In human society the role of Prairie Dog is taken by the poor and homeless, by ordinary working men and women, and even by people fairly high up on the political food chain. For example, look how fast Rumsfeld was thrown overboard when Bush's party lost the election. But most of us never get that high up. We just toil away at the daily grind, usually living from paycheck to paycheck. Half of our paycheck is confiscated by the human eagles and wolves who are our masters. Every so often one of the Masters gets mad at one or more of the other Masters. Then they stuff us human prairie dogs into uniforms and send us out to kill each other. No fewer than two hundred million of us were slaughtered during the past century, to satisfy the blood-lust of the Masters.

To be sure, they let us make some noise. They call it free speech and all of us human prairie dogs are allowed some free speech. The amount varies from one prairie dog town (nation state) to another. But in any nation our speech is free only so long as we don't get uppity and start challenging the Masters. They even let us vote in their elections, and make a big circus of it. Their "free" schools (which we pay for) and their "free" press (which they control, have done a great job of persuading us that it makes a difference which of their political parties we vote for. That's something like giving us the chance to vote on whether to die by hanging or by firing squad.
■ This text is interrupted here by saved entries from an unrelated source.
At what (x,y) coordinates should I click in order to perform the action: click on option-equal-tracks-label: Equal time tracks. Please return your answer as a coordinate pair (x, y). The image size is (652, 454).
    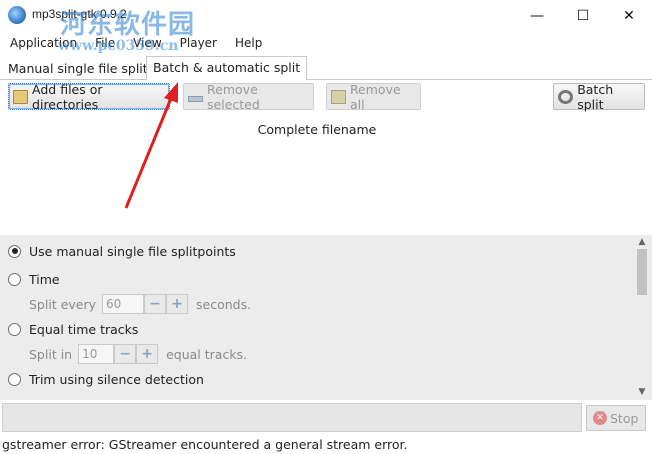
    Looking at the image, I should click on (84, 329).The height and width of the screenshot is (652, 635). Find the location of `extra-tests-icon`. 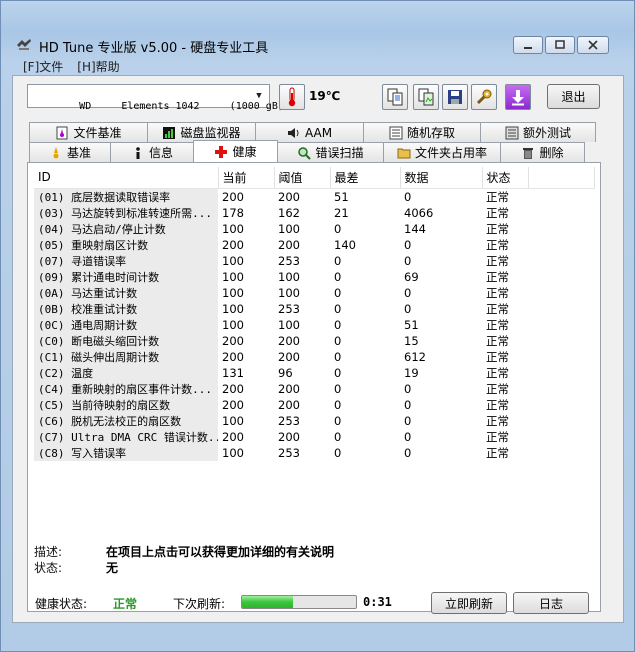

extra-tests-icon is located at coordinates (512, 132). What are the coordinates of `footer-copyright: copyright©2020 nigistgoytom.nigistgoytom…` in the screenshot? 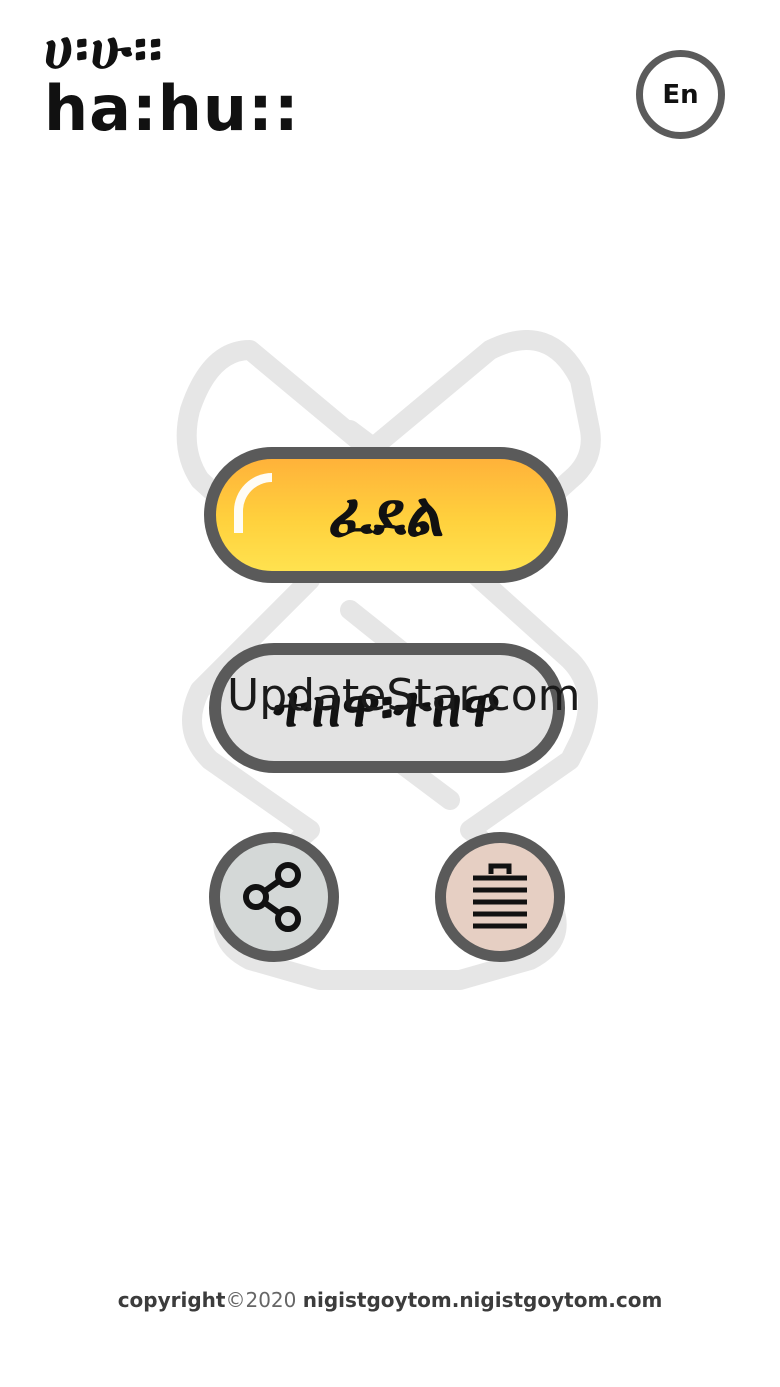 It's located at (390, 1300).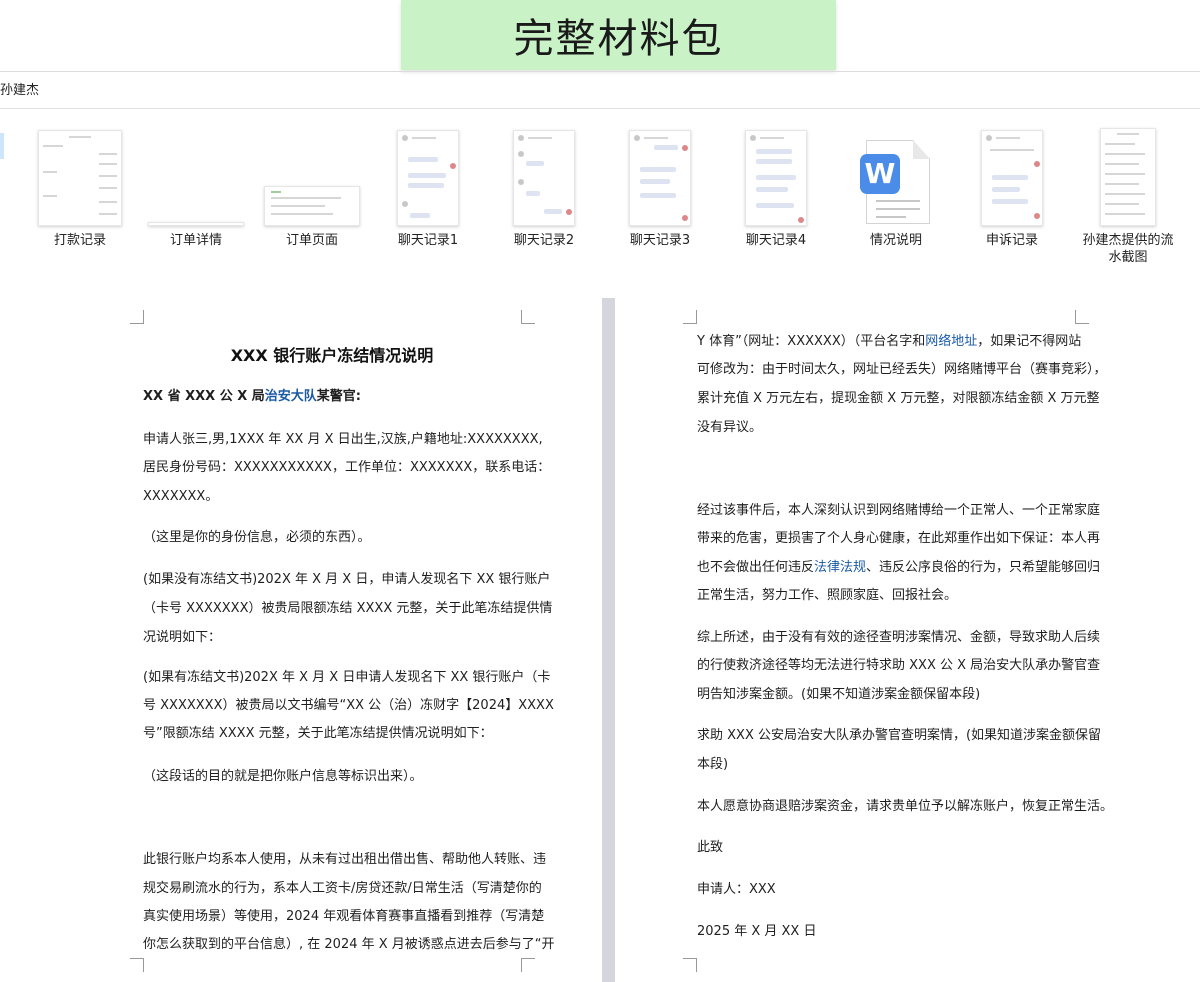 The image size is (1200, 982). Describe the element at coordinates (196, 188) in the screenshot. I see `file-item-order-detail: 订单详情` at that location.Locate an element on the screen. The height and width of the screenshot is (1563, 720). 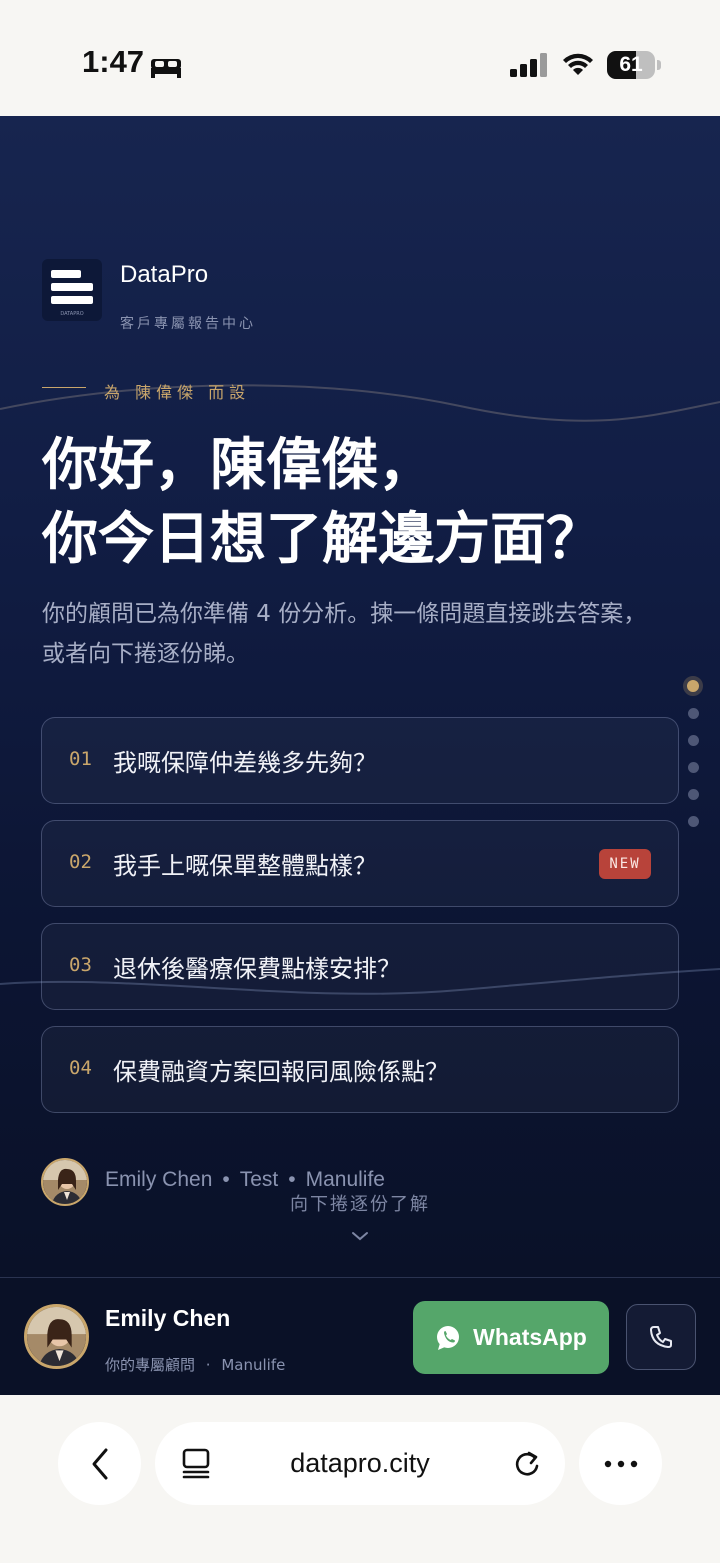
back-icon is located at coordinates (100, 1464).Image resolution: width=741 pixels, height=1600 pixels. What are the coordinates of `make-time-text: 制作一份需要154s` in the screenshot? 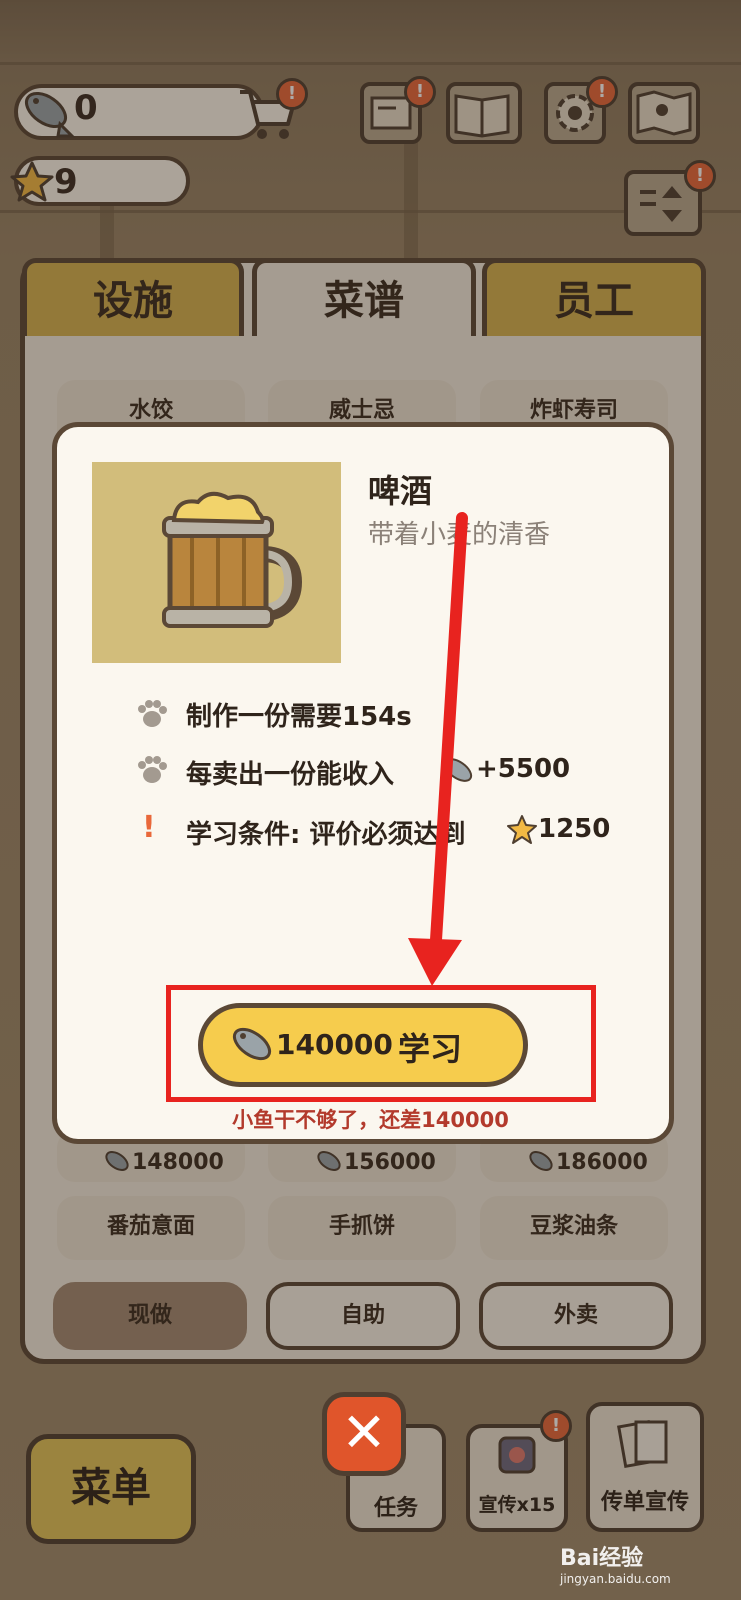 It's located at (299, 717).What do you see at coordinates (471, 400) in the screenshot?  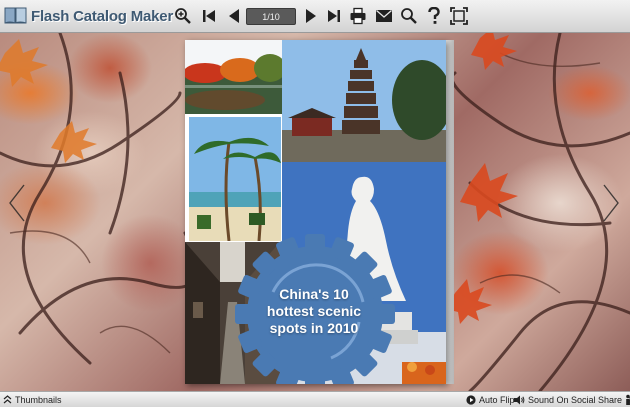 I see `play-icon` at bounding box center [471, 400].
Even when, on rare occasion, we all get together and rebel against the masters our freedom is illusory. In every case known to history the leaders of the rebellion became the new Masters and the masses were no better off than they were before they rebelled. Napoleon co-opted the French Revolution. Cromwell was no better than the King that he killed. It didn't take the leaders of the Russian Revolution to become worse than the Czars. In the Americas, North and South, every revolution has wound up with tyrannical people seizing power in some degree, from absolute like Castro to partial like the Bush/Clinton/Bush trashing of the Constitution and Bill of Rights.

You know, us prairie dogs were better off a few centuries ago when all we had to worry about was the Black Death or Attila the Hun.